Los alumnos recibieron durante dos meses entrenamiento teórico en todos los aspectos de las tareas de un submarino: diseño y construcción de submarinos, sistemas de armas, sistemas de propulsores diésel y eléctricos, entrenamiento de escape, submarinismo y permanencia bajo el agua.
  Los ejercicios de submarinismo y escape en inmersión se realizaban en grandes tanques de agua. En el fondo de ellos había una compuerta simulada a la cual los submarinistas debían llegar buceando.
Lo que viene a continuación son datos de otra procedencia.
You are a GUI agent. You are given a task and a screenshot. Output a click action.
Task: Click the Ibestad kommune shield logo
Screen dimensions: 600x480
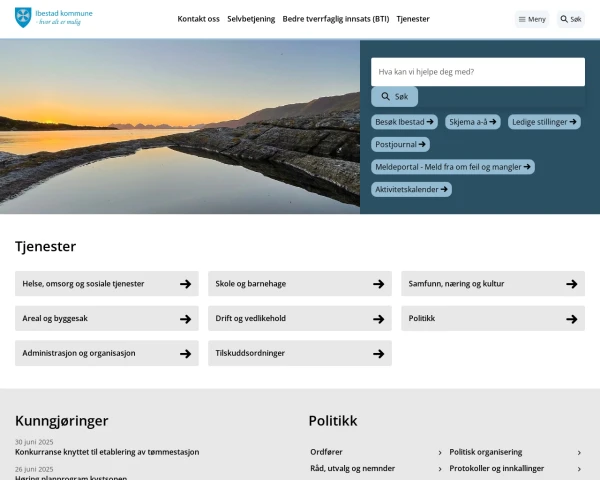pyautogui.click(x=23, y=18)
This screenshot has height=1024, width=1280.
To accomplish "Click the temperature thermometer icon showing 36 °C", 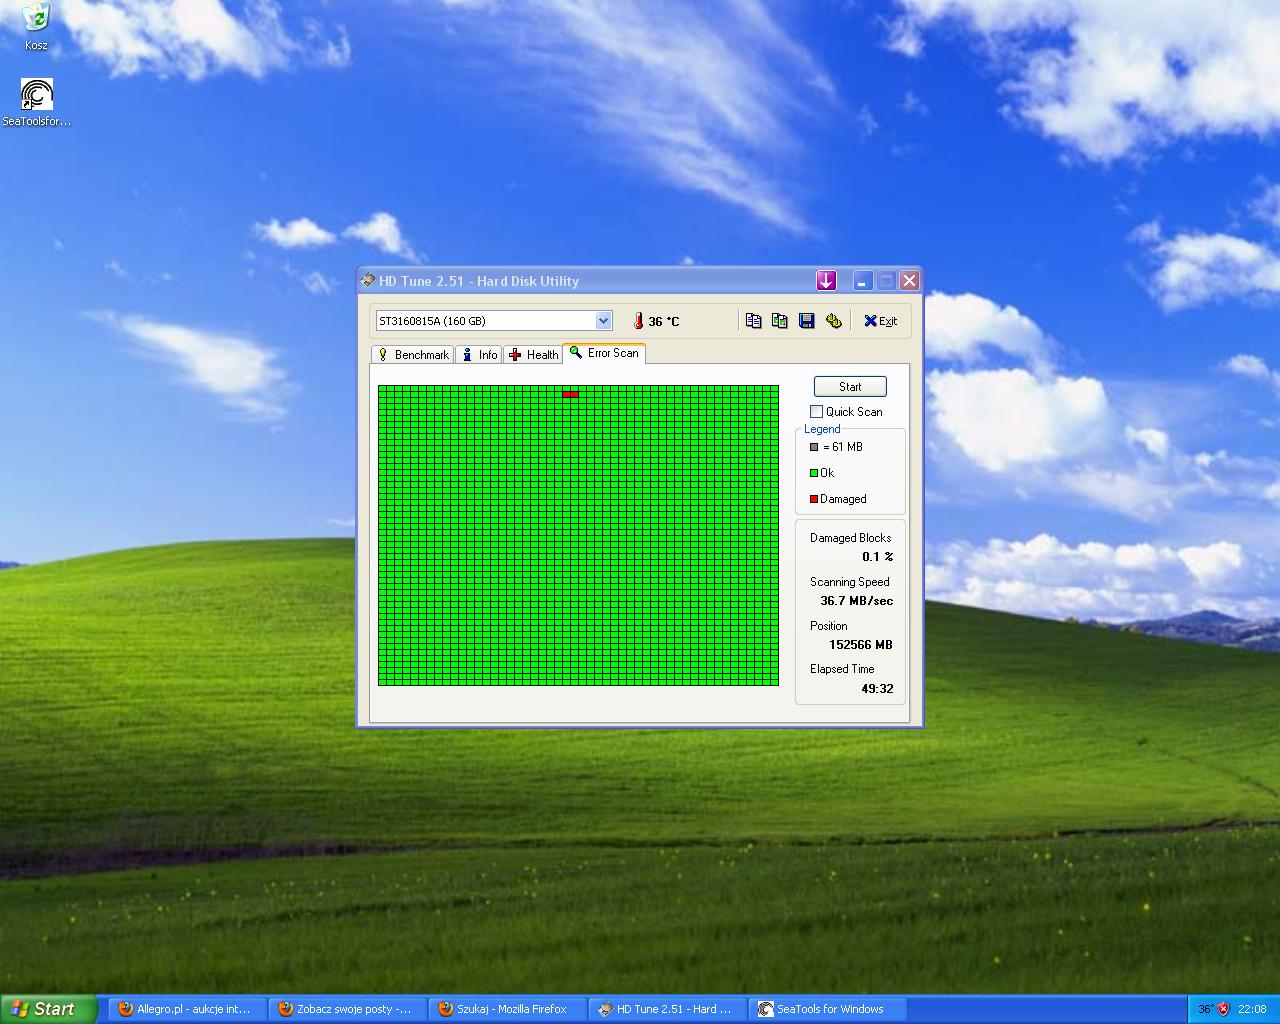I will click(639, 320).
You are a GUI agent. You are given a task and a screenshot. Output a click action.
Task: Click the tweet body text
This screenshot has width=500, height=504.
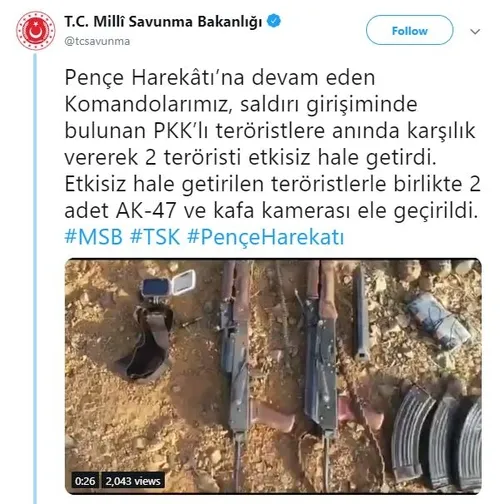(272, 144)
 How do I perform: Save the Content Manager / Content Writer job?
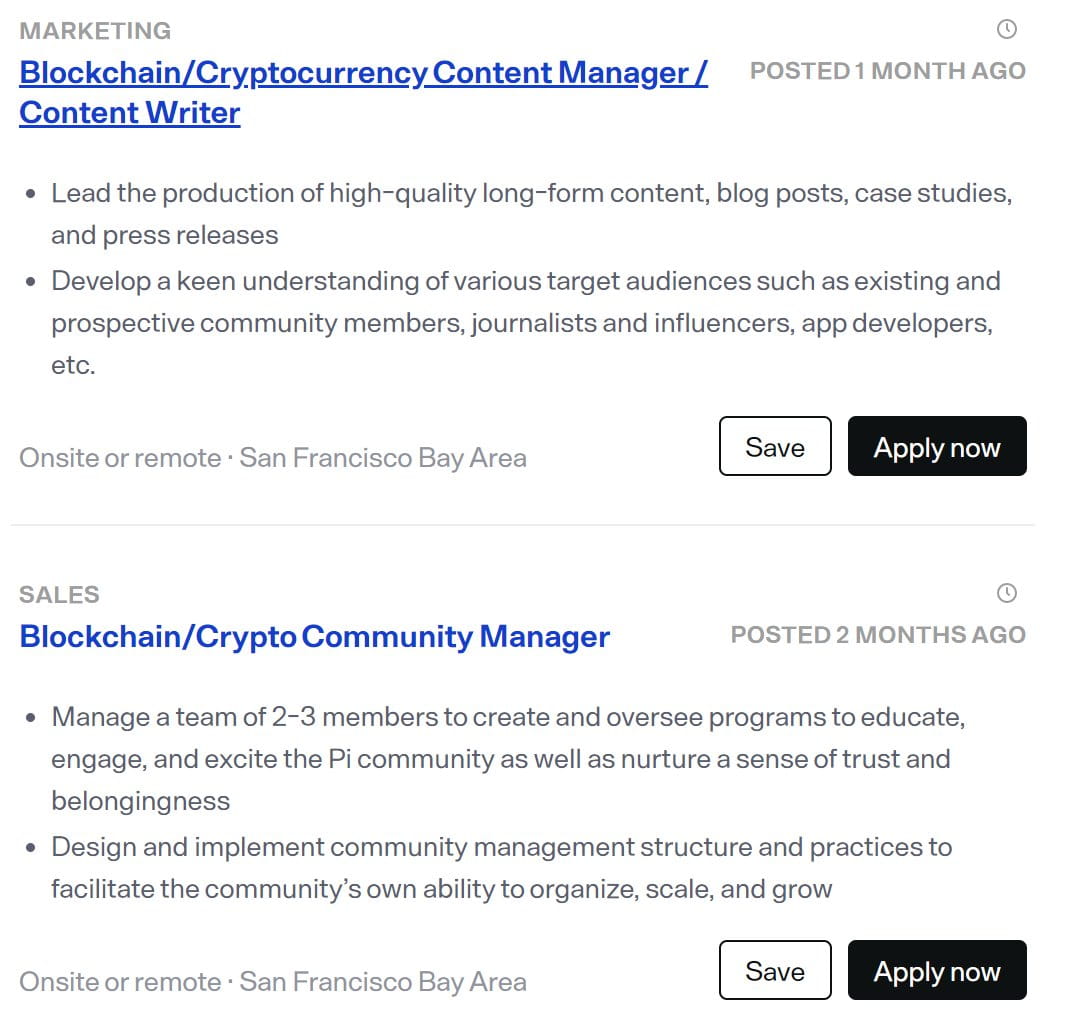774,446
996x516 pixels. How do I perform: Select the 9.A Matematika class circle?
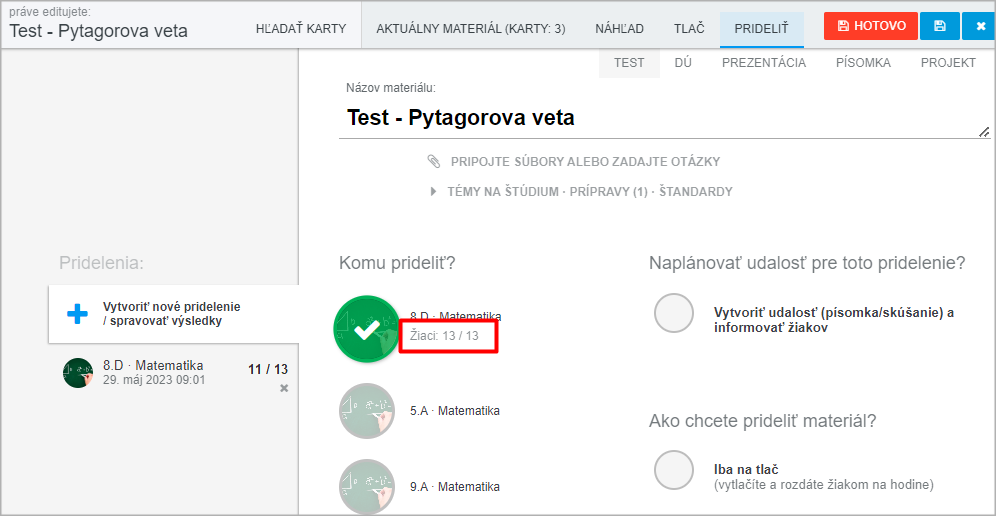tap(367, 487)
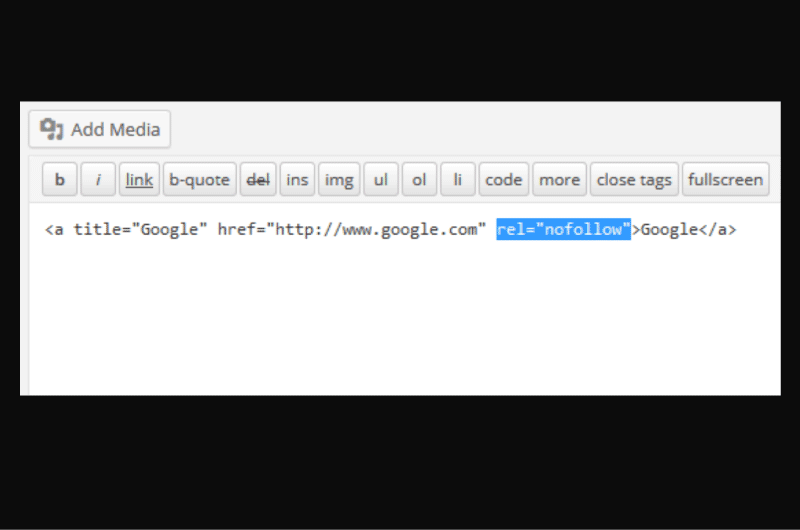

A los cadetes se les cubría la cabeza con una capucha que no les dejaba ver. Una vez bajo el agua debían nadar a ciegas hasta encontrar la compuerta y girar la manivela de apertura.   Durante meses recibieron prácticas de instrucción que se realizaban en simuladores y finalmente en UBoots reales. Aquellos sumergibles eran los pequeños submarinos costeros Tipo II.
    Además se perfeccionaron los modelos de salvavidas y botellas de oxigeno para poder tener una mínima posibilidad de éxito a la hora de abandonar una nave hundida. También las extenuantes prácticas de remo eran la tónica diaria. En el Wilhelm Gustloff se llevaron a cabo, con verdadero rigor científico, experimentos de resistencia debajo del agua. Los hombres estaban preparados para la siguiente fase.

   A primeros de abril, la Segunda División de Submarinos partió hacia Neustadt.